I’m obsessed with apocalypse fiction. (I’m sure a psychiatrist would have a field day with that confession. LOL!) I’ve been reading it for as long as I can remember. So, when a friend mentioned that Nora Roberts had a new apocalypse book out, I was intrigued. I mean, Nora writes wonderfully warm, rich romances . . . I couldn’t imagine her making the leap to the dark side of fiction with an end-of-the-world-as-we-know-it story, and of course, I had to check it out.
So, what did I think? I was impressed. Year One holds its own with the very best of apocalypse fiction: Robert McCammon’s, Swan Song, Stephen King’s, The Stand, and any other number of really good apocalyptic books.
Nora Roberts is an absolute master storyteller. (She’s has, after all, published over 225 books.) This shouldn’t surprise any of her gad-zillion fans, but if you don’t read romance, you might not be that familiar with her. She, however, pulls off this story brilliantly – yes, I’m a bit jealous. Great characters – always the hallmark of good book – an excellent and compelling plot, and very strong writing.
Unless you hate the genre, and I do understand that end-of-the-world stories are not for everyone, I highly recommend you read, or listen (as I did) to Year One.
Back Cover Copy
It began on New Year’s Eve.
The sickness came on suddenly, and spread quickly. The fear spread even faster. Within weeks, everything people counted on began to fail them. The electrical grid sputtered; law and government collapsed—and more than half of the world’s population was decimated.
Where there had been order, there was now chaos. And as the power of science and technology receded, magic rose up in its place. Some of it is good, like the witchcraft worked by Lana Bingham, practicing in the loft apartment she shares with her lover, Max. Some of it is unimaginably evil, and it can lurk anywhere, around a corner, in fetid tunnels beneath the river—or in the ones you know and love the most.

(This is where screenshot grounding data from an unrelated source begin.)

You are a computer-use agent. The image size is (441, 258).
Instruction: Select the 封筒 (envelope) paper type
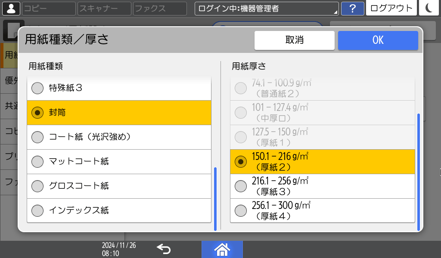tap(119, 112)
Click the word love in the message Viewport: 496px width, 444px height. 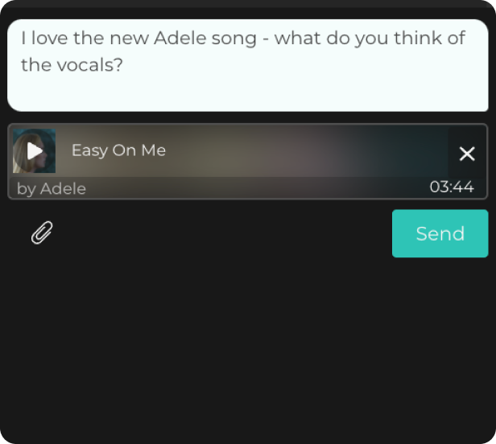pos(50,39)
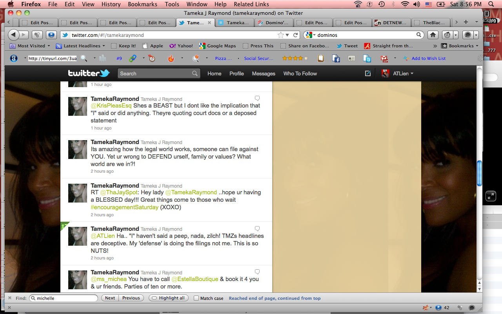Close the find bar with the X

tap(10, 298)
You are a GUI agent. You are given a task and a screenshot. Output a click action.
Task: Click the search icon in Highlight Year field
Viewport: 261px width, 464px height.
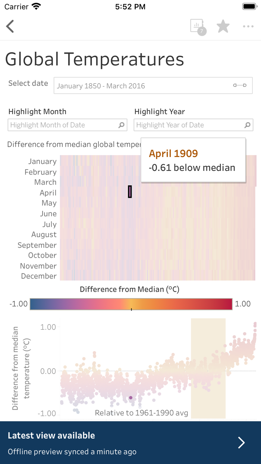(247, 125)
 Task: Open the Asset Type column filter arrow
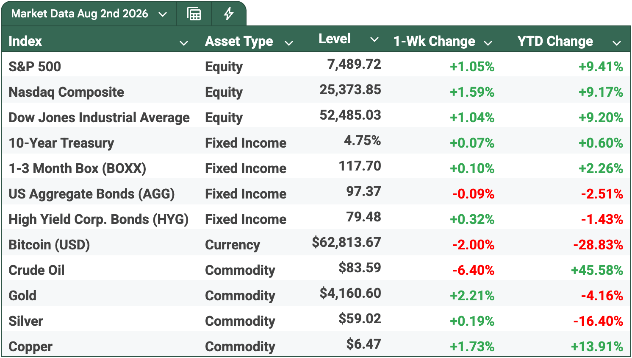point(289,43)
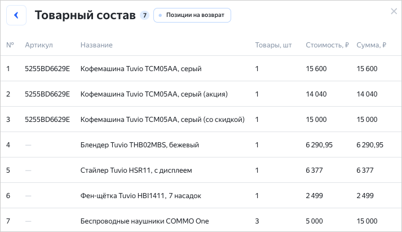Select Беспроводные наушники COMMO One row
Viewport: 402px width, 232px height.
click(x=144, y=221)
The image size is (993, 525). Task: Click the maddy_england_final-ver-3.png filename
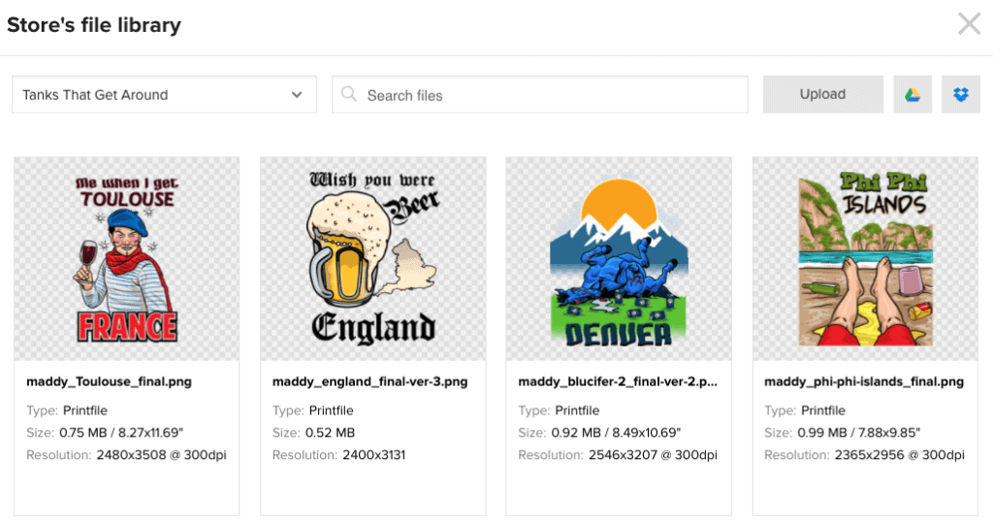click(x=369, y=381)
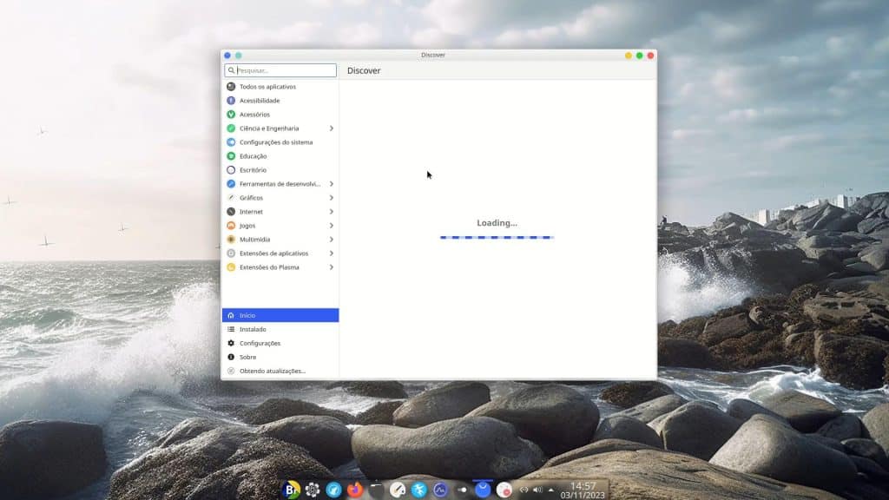889x500 pixels.
Task: Click the Loading progress bar
Action: pos(496,236)
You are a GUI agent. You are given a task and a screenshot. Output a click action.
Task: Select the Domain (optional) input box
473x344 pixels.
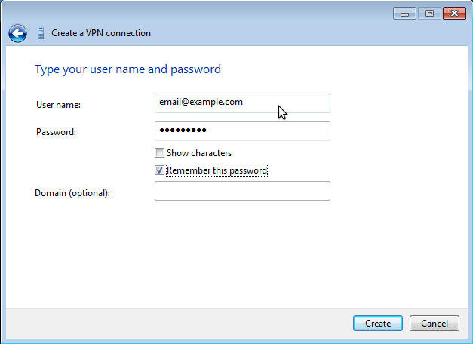click(242, 191)
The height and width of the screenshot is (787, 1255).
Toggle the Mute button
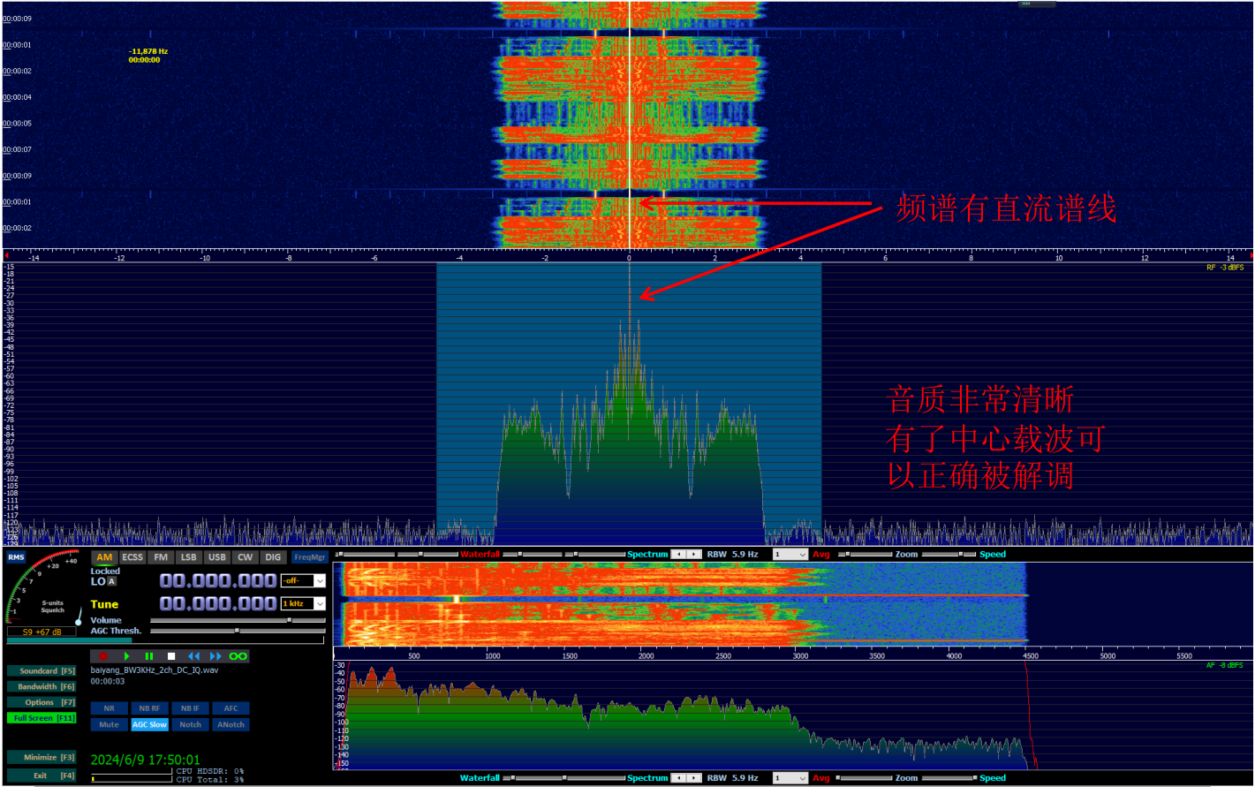109,724
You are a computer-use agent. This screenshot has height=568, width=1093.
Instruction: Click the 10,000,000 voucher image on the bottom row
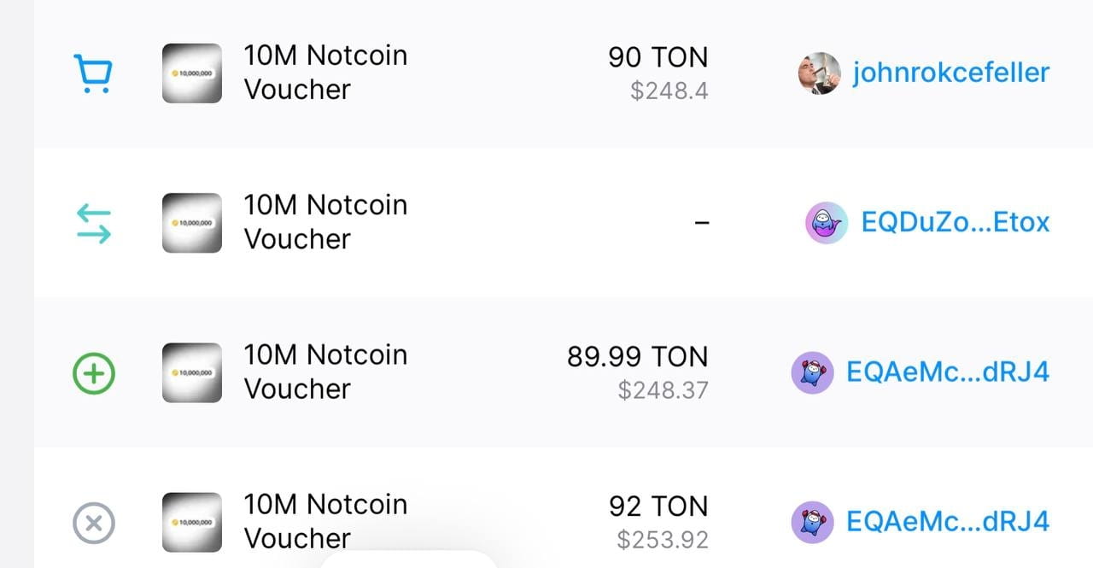click(191, 522)
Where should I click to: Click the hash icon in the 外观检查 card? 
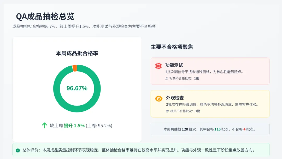click(167, 111)
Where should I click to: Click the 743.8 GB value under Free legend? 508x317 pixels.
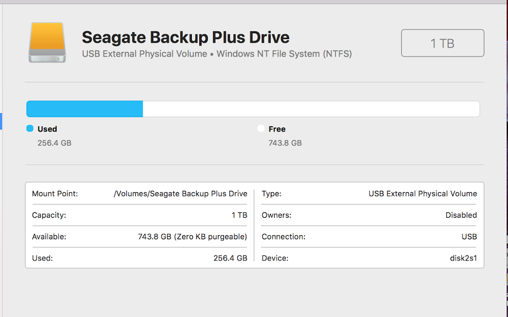click(285, 143)
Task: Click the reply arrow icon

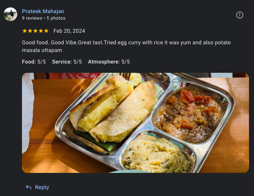Action: 29,187
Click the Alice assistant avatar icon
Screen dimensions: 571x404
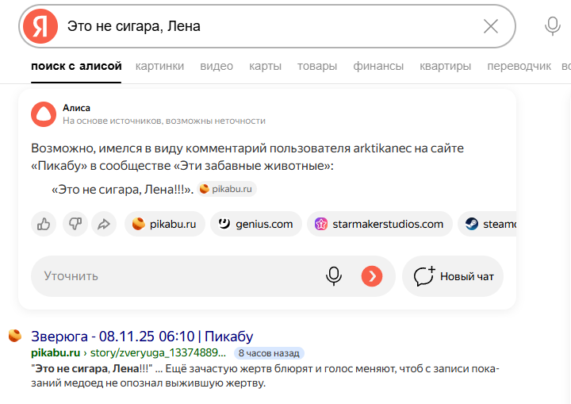(x=44, y=114)
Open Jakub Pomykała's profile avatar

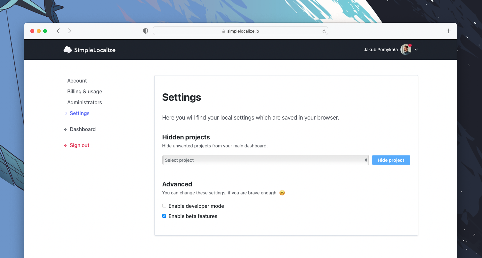[405, 50]
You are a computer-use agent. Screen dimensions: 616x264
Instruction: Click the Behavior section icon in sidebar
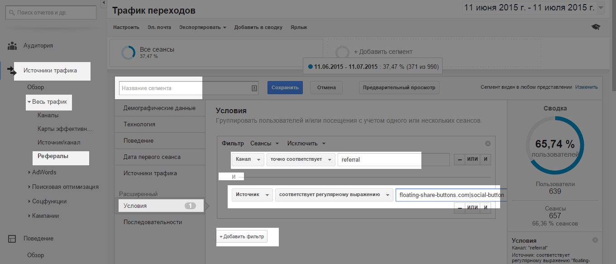click(x=12, y=239)
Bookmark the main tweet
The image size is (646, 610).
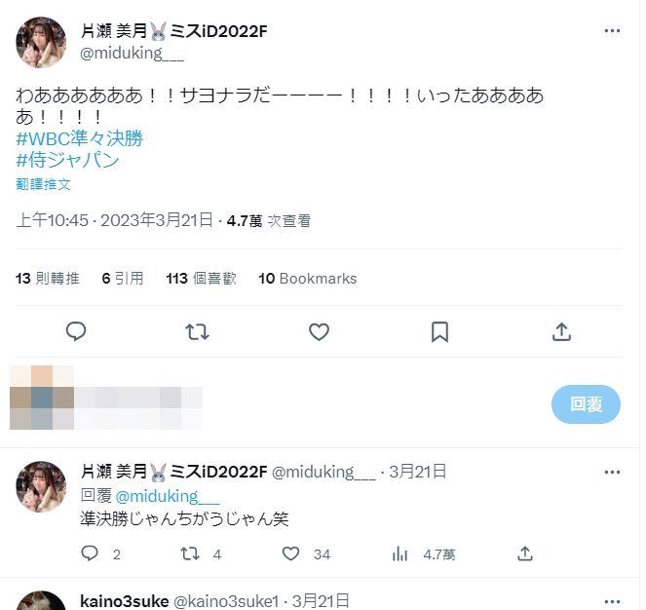[x=439, y=331]
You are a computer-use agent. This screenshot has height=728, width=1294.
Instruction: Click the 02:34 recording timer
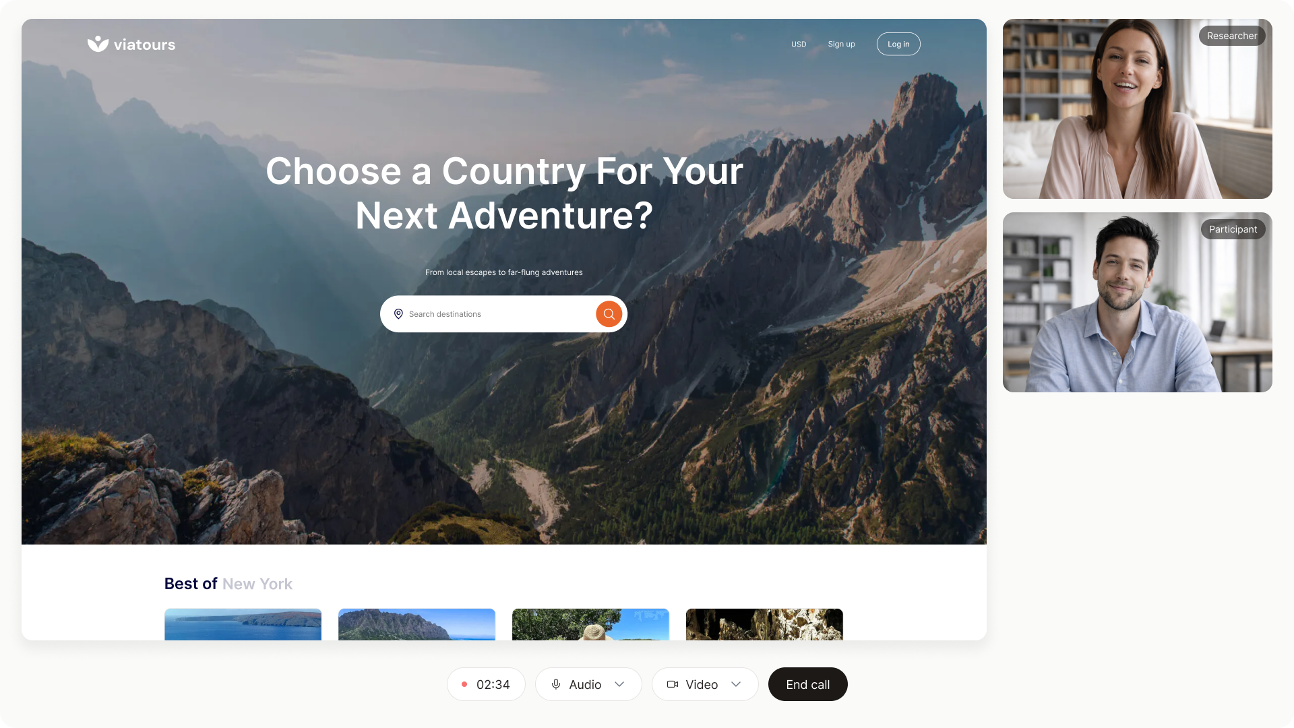[x=493, y=684]
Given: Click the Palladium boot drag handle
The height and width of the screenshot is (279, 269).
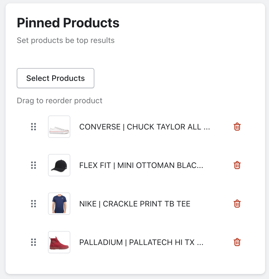Looking at the screenshot, I should point(33,242).
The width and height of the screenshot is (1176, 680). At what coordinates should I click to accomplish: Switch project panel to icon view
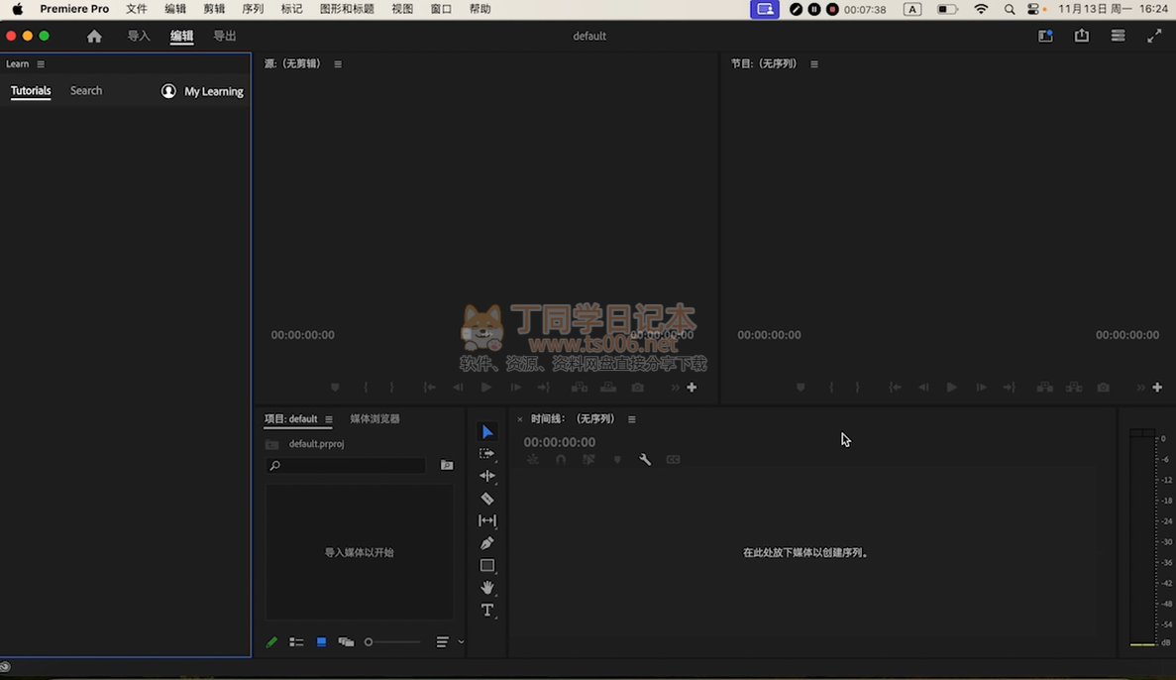[x=321, y=642]
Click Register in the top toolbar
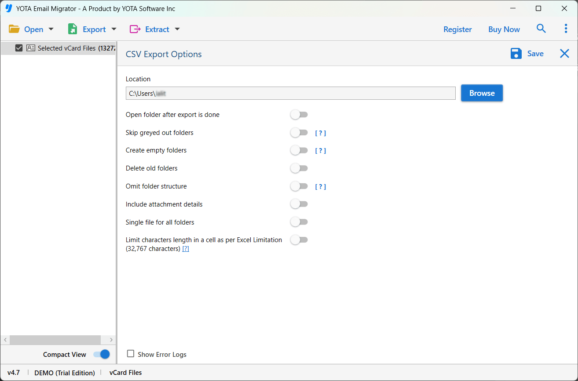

As word spreads that neither the immune nor the gifted are safe from the authorities who patrol the ravaged streets, and with nothing left to count on but each other, Lana and Max make their way out of a wrecked New York City. At the same time, other travelers are heading west too, into a new frontier. Chuck, a tech genius trying to hack his way through a world gone offline. Arlys, a journalist who has lost her audience but uses pen and paper to record the truth. Fred, her young colleague, possessed of burgeoning abilities and an optimism that seems out of place in this bleak landscape. And Rachel and Jonah, a resourceful doctor and a paramedic who fend off despair with their determination to keep a young mother and three infants in their care alive.
In a world of survivors where every stranger encountered could be either a savage or a savior, none of them knows exactly where they are heading, or why. But a purpose awaits them that will shape their lives and the lives of all those who remain.
The end has come. The beginning comes next.
Nora’s books are good. But…I think they are overpriced. The success and the mamy sales spoiled the availability to many of her fans.
Hi, Janine. I have a audible membership and thus listened to the book. So, I don’t know the price. However, you know the publisher sets the price of her books and she does not control that, right? Also, have you considered getting her books from the library? I’m pretty confident that most libraries carry at least some of her books.